[Extracted records]
⁂
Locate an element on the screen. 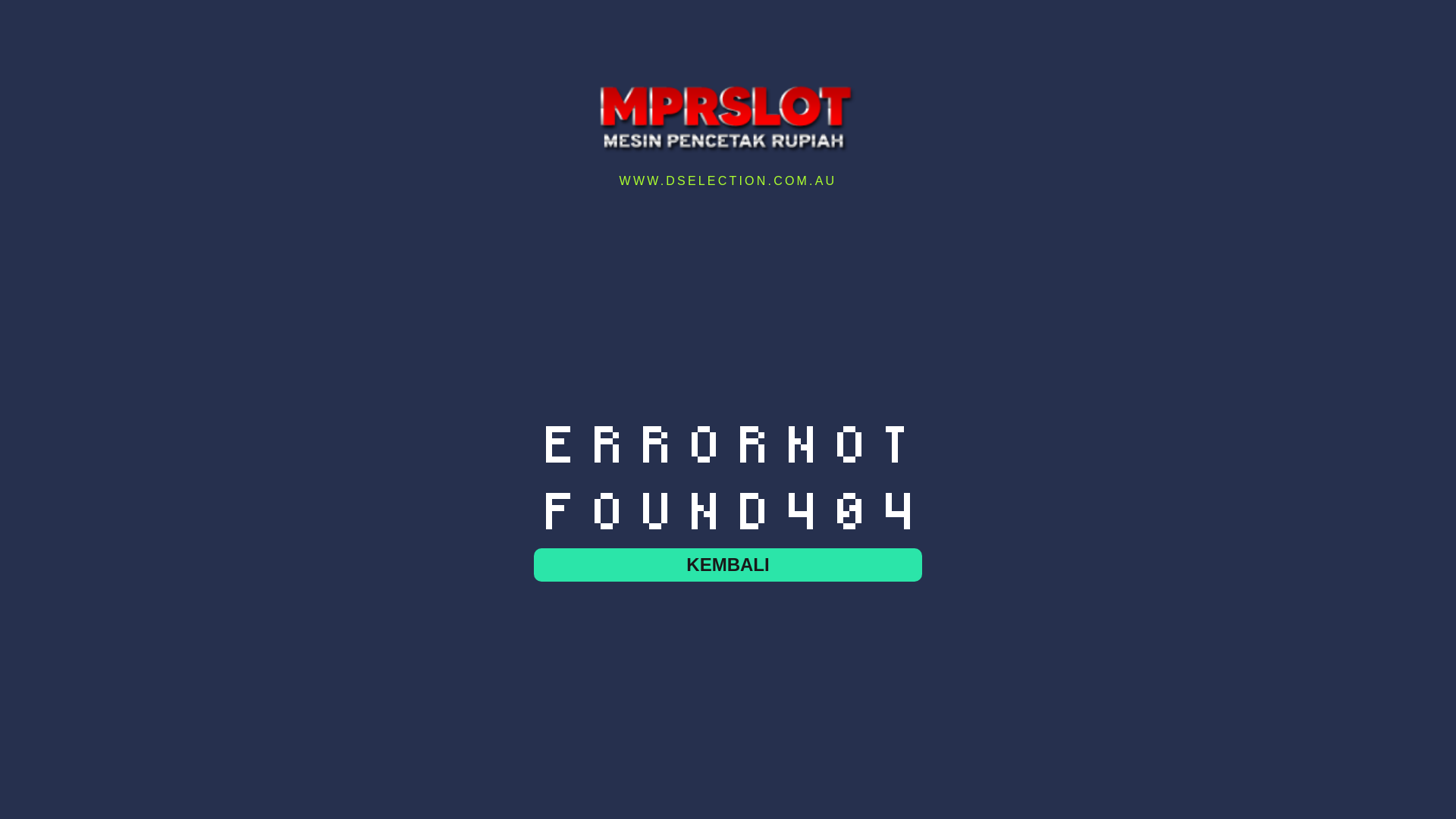  'KEMBALI' is located at coordinates (728, 564).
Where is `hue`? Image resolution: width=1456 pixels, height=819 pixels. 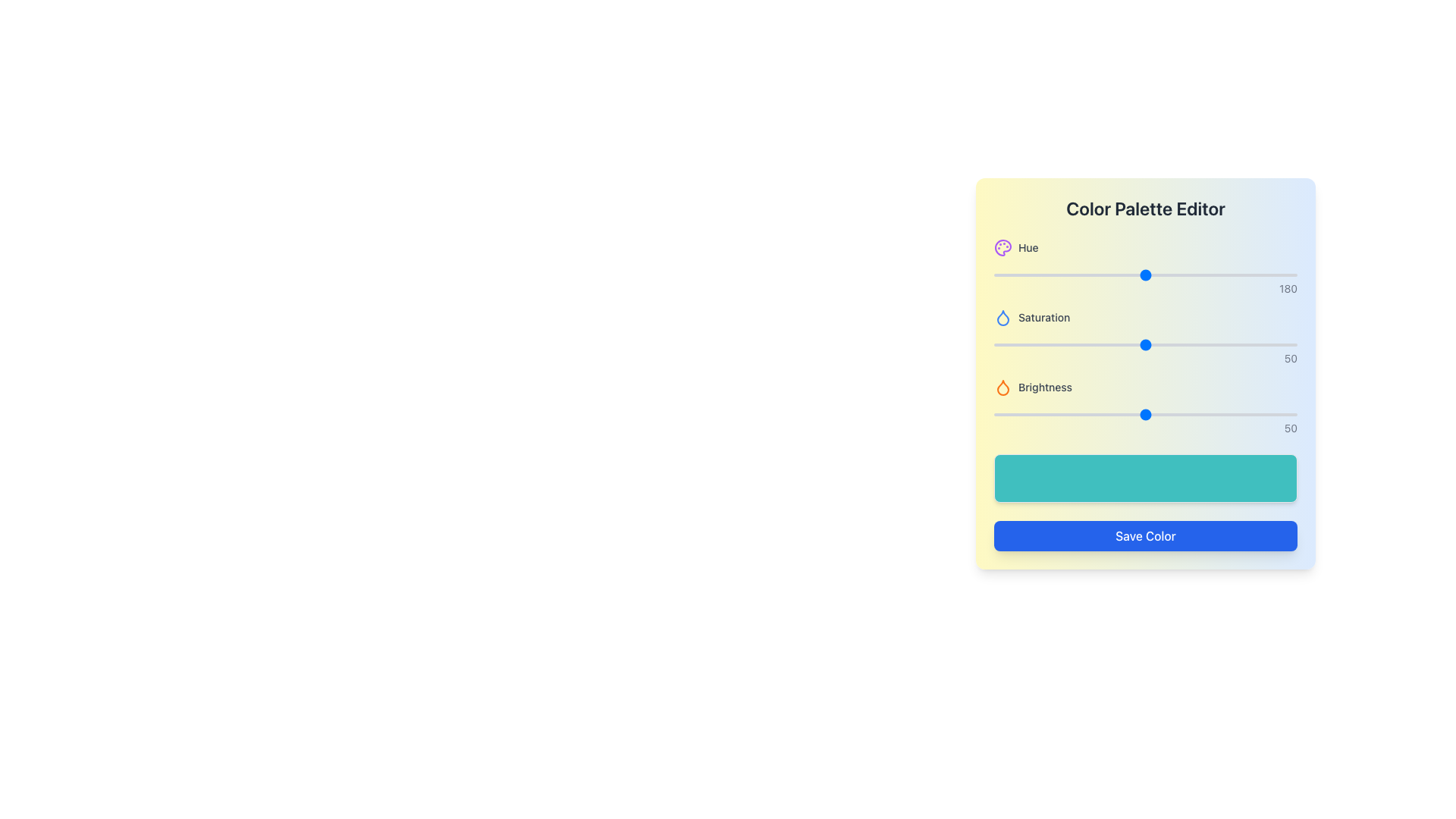
hue is located at coordinates (1086, 275).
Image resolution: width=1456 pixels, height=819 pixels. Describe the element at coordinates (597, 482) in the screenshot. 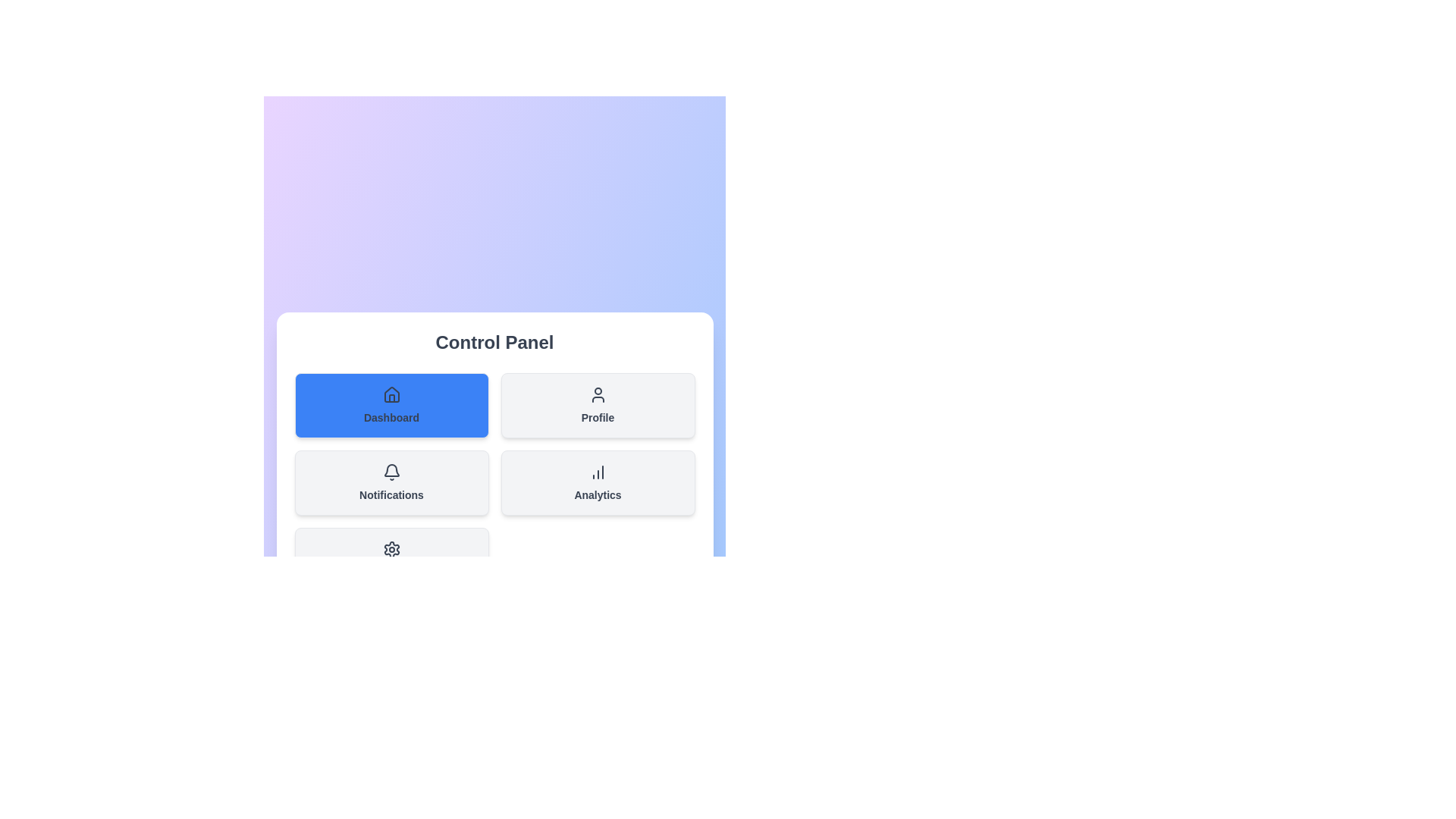

I see `the section Analytics from the menu by clicking its corresponding button` at that location.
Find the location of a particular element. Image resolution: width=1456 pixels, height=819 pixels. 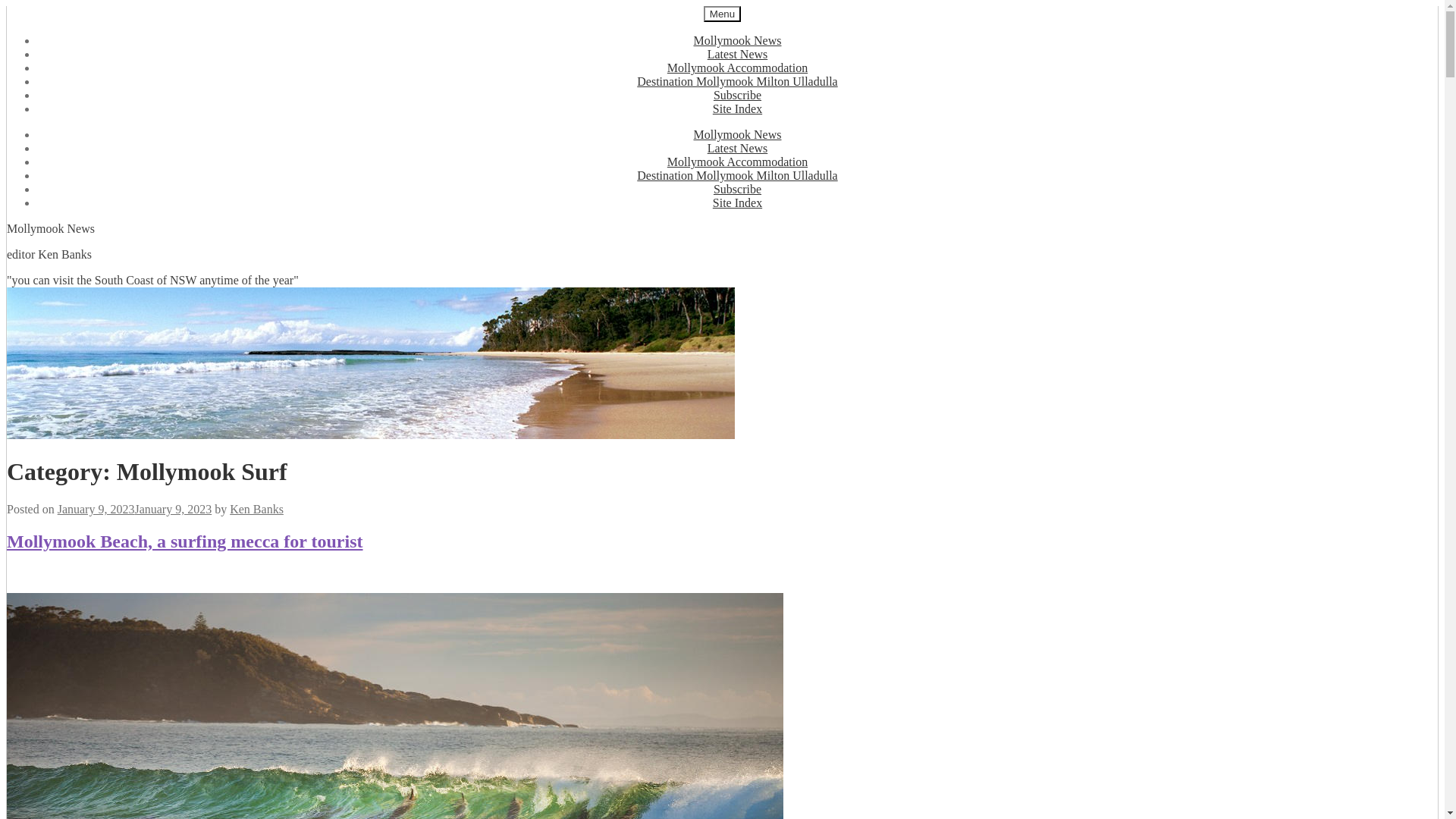

'Site Index' is located at coordinates (737, 108).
⁂
#### [Aim]
Can you reproduce the stretch from the line containing "Find the location" through the end of the material with "particular" replaced by "specific", leaving everything else unchanged and omitting the pictures?

#### [Full output]
Find the location of a specific element. Image resolution: width=1456 pixels, height=819 pixels. 

'Site Index' is located at coordinates (737, 108).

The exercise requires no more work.